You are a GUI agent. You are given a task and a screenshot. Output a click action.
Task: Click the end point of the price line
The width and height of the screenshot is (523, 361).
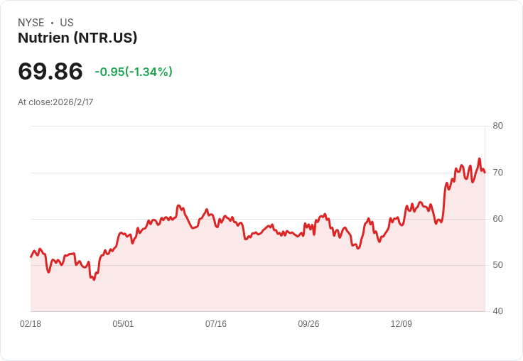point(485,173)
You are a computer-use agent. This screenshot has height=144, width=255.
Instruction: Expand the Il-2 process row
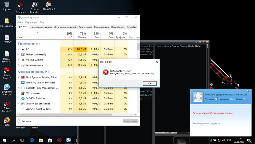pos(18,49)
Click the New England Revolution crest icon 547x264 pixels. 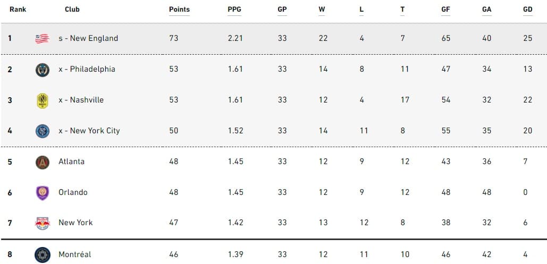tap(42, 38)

========================================

◆ INSTRUCTIONS FOR THE TASK ◆
Could you reproduce the entries from the first one through the line containing "point(485,173)", both ends included, keeping all their wording, shifting each answer coordinate by adding 62 to it, and leaving out the pictures?

◆ WRITTEN RESPONSE ◆
You are a GUI agent. You are given a task and a screenshot. Output a click action.
Task: Click the end point of the price line
The width and height of the screenshot is (523, 361).
point(547,235)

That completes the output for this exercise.